Eindringlich bat er um die strikte Einhaltung der selbst gesetzten Regeln und kündigte für den Fall der Nichteinhaltung entschlossenes Vorgehen an. „Ich habe angeordnet, dass dem Redner in der vierten Minute neben das Pult ein Brettchen gelegt wird, auf dem die Warnung steht: Sie haben noch eine Minute Zeit! Wenn die fünf Minuten abgelaufen sind, werde ich den Redefluss erbarmungslos stoppen. Ich werde, wenn ich feststelle, dass einer der Sprecher auf die Hilfe eines fertigen Textes nicht verzichten zu können glaubt, einmal abmahnen und, wenn er seine ,Krücken' nicht wegstellt, ihm das Wort entziehen.“
Blieb nur noch eine Schwierigkeit zu klären. „Falls die Bundesregierung noch in der letzten Minute das Wort ergreifen sollte, also über die 60 Minuten plus der zusätzlichen Redezeit hinausgeht, dann ist der Fall gegeben, dass jeder das Recht hat, das Wort zu verlangen, um auf die Erklärung der Regierung zu antworten. Ich schlage vor, dass die Herren von der Regierungsbank uns nicht in die Verlegenheit setzen.“
Ergänzend verlas Schmid deshalb ein Schreiben des Bundeskanzlers Prof. Dr. Dr. Ludwig Erhard (CDU) in dem dieser mitteilte, er begrüße die Einrichtung einer Aktuellen Stunde und sei damit einverstanden, „dass die Mitglieder der Bundesregierung sich an die für die Mitglieder des Bundestages vorgesehene Redezeit halten und grundsätzlich - wobei ich unter ,grundsätzlich' verstehe: ein für alle Mal und ohne Ausnahme - nicht länger als jeweils fünf Minuten sprechen“.

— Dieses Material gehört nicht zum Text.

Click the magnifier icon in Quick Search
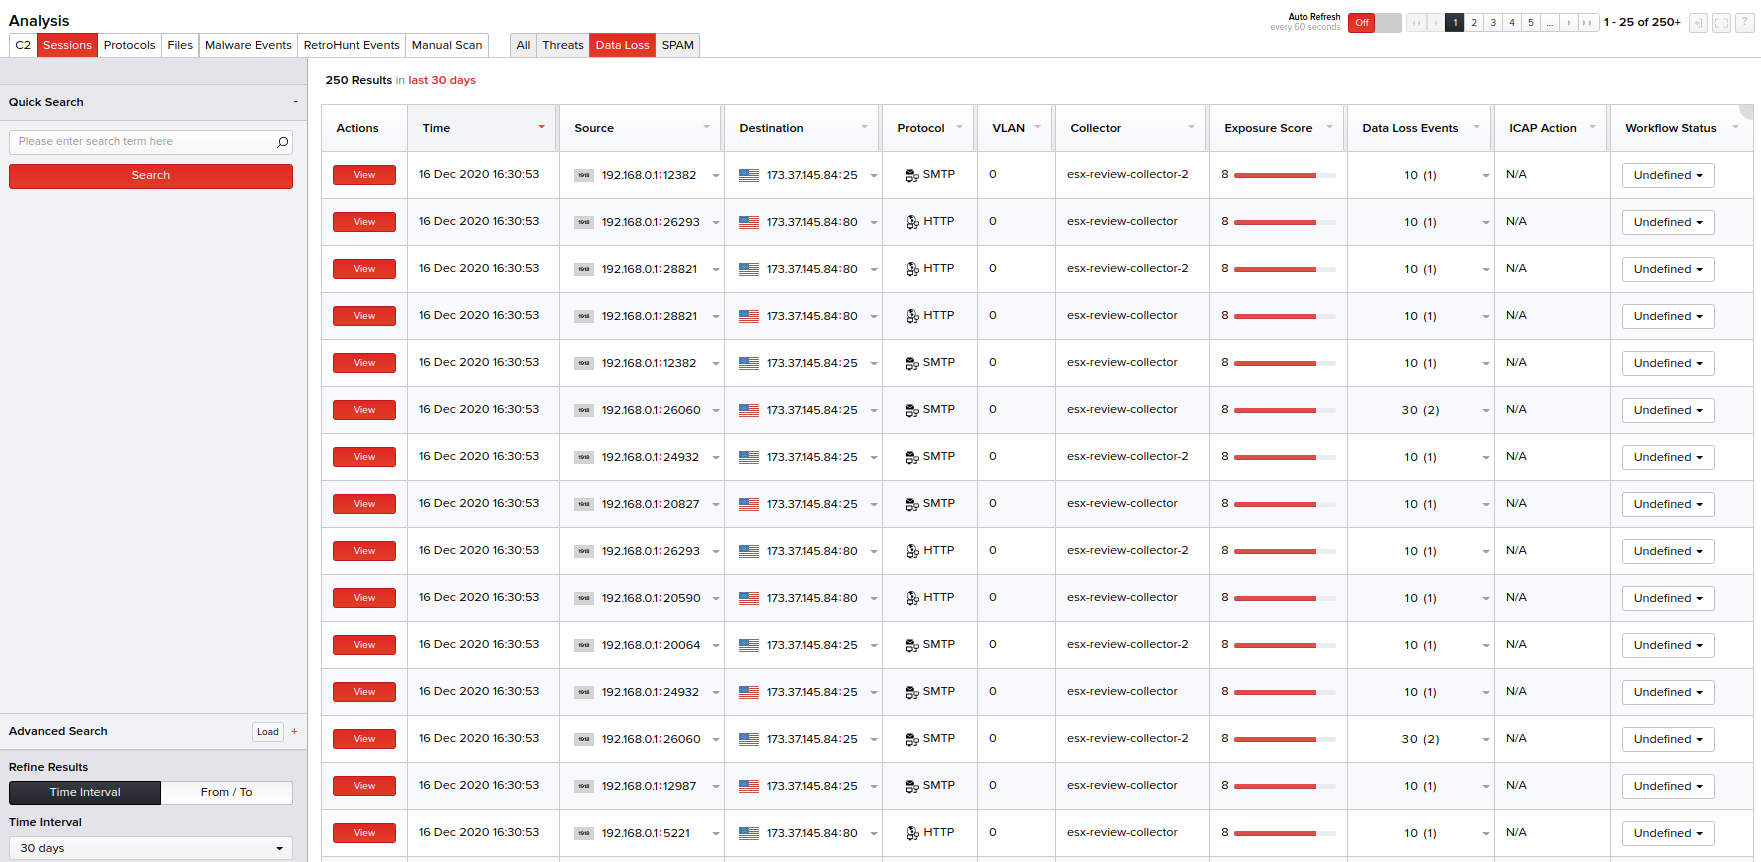This screenshot has width=1761, height=862. (x=282, y=142)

Nachdem alle Regularien geklärt waren, ergriff als erster Redner der Vorsitzende der Oppositionsfraktion Fritz Erler (SPD) das Wort und musste sich nach einiger Unruhe im Plenum gleich für einen vermeintlichen Regelverstoß entschuldigen. „Entschuldigen Sie, einige Notizen darf man benutzen; man darf nur keine Reden verlesen. Ich glaube nicht, dass ich den Eindruck erwecke, nicht der deutschen Sprache mächtig zu sein, ohne zu lesen“, verteidigte er sich.

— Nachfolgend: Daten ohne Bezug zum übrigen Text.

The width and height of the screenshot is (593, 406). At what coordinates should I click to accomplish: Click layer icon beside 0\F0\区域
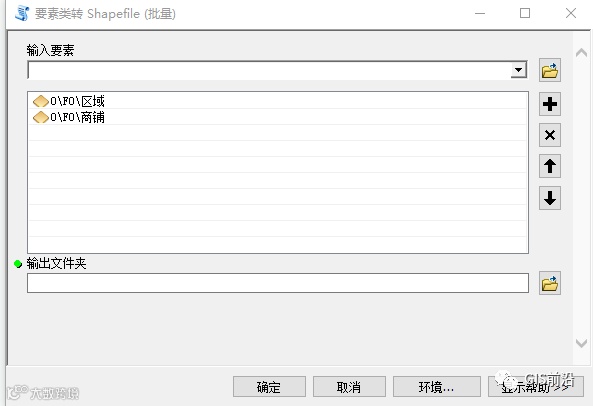(40, 101)
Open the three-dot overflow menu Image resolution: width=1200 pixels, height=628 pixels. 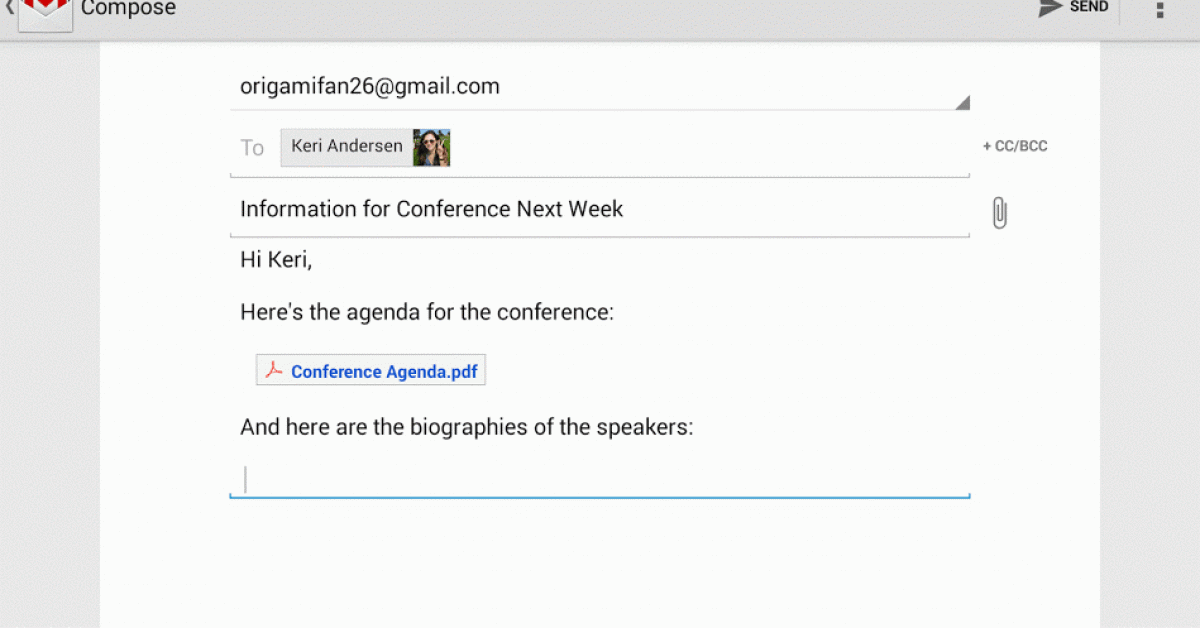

Der CDU/CSU-Fraktionsvorsitzende Dr. Rainer Barzel bekam kurz das angedrohte entschlossene Vorgehen des Vizepräsidenten Schmid zu spüren. Er erhielt das angekündigte Brettchen: „Sie haben noch eine Minute Zeit!“. Die er dann aber nicht mehr benötigte.

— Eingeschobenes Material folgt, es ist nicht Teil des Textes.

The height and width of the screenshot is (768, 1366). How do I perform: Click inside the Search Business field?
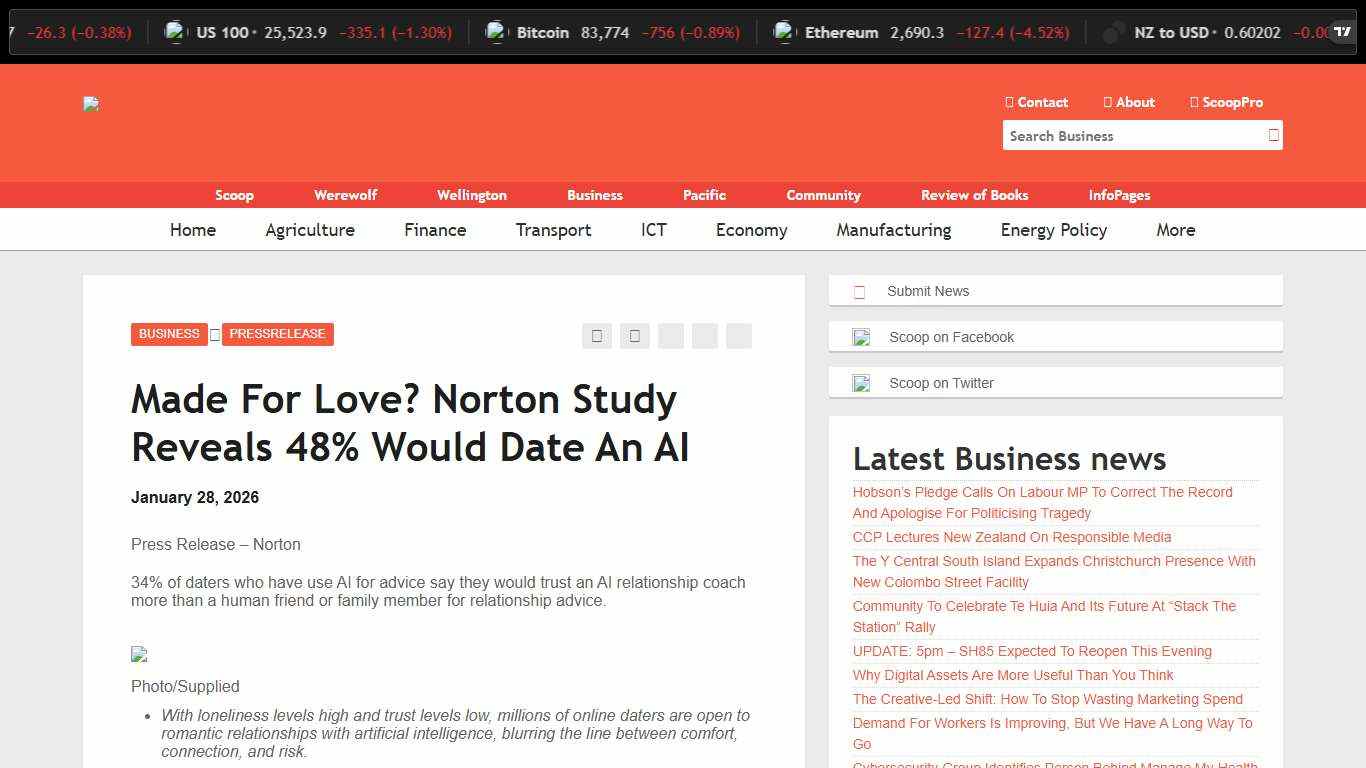[1120, 135]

Alle elf Redner des Bundestages, der Bundeskanzler und der Außenminister Dr. Gerhard Schröder, hielten sich an die vorgesehene Redezeit und Schmid konnte die Aktuelle Stunde überpünktlich abschließen. Sein Fazit: „Ich glaube, das Haus hat die Bewährungsprobe dieser ersten Stunde bestanden. ,Vivant Sequentes', darf ich auf Lateinisch sagen.“
Trotz erfolgreich bestandener Bewährungsprobe dauerte der Probebetrieb 15 Jahre und endete erst mit dem Inkrafttreten der neuen Geschäftsordnung am 1. Oktober 1980, die der Bundestag am 25. Juni 1980 verabschiedet hatte. Bis zu diesem Zeitpunkt hatten die Abgeordneten nur 56 Mal von der Aktuellen Stunde Gebrauch gemacht, die überwiegend im Anschluss an die Fragestunde stattfand.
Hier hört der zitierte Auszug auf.